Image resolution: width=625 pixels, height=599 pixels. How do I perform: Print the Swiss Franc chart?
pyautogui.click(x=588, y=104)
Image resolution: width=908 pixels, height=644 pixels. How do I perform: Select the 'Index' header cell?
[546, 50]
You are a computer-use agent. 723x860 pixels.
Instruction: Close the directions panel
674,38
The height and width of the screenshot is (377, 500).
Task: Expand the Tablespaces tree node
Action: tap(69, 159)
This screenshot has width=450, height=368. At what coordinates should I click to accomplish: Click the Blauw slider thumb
------------------------------------------------------------
*EXERCISE BRIEF*. Your task is to reproduce all the data exactly as shown.

*COMPLETED EXERCISE*.
Image resolution: width=625 pixels, height=599 pixels. How do I perform: Print the Swiss Franc chart?
pyautogui.click(x=588, y=104)
Image resolution: width=908 pixels, height=644 pixels. How do I perform: Select the 'Index' header cell?
[546, 50]
You are a computer-use agent. 723x860 pixels.
Instruction: Close the directions panel
674,38
The height and width of the screenshot is (377, 500).
Task: Expand the Tablespaces tree node
Action: tap(69, 159)
This screenshot has width=450, height=368. At what coordinates should I click to accomplish: Click the Blauw slider thumb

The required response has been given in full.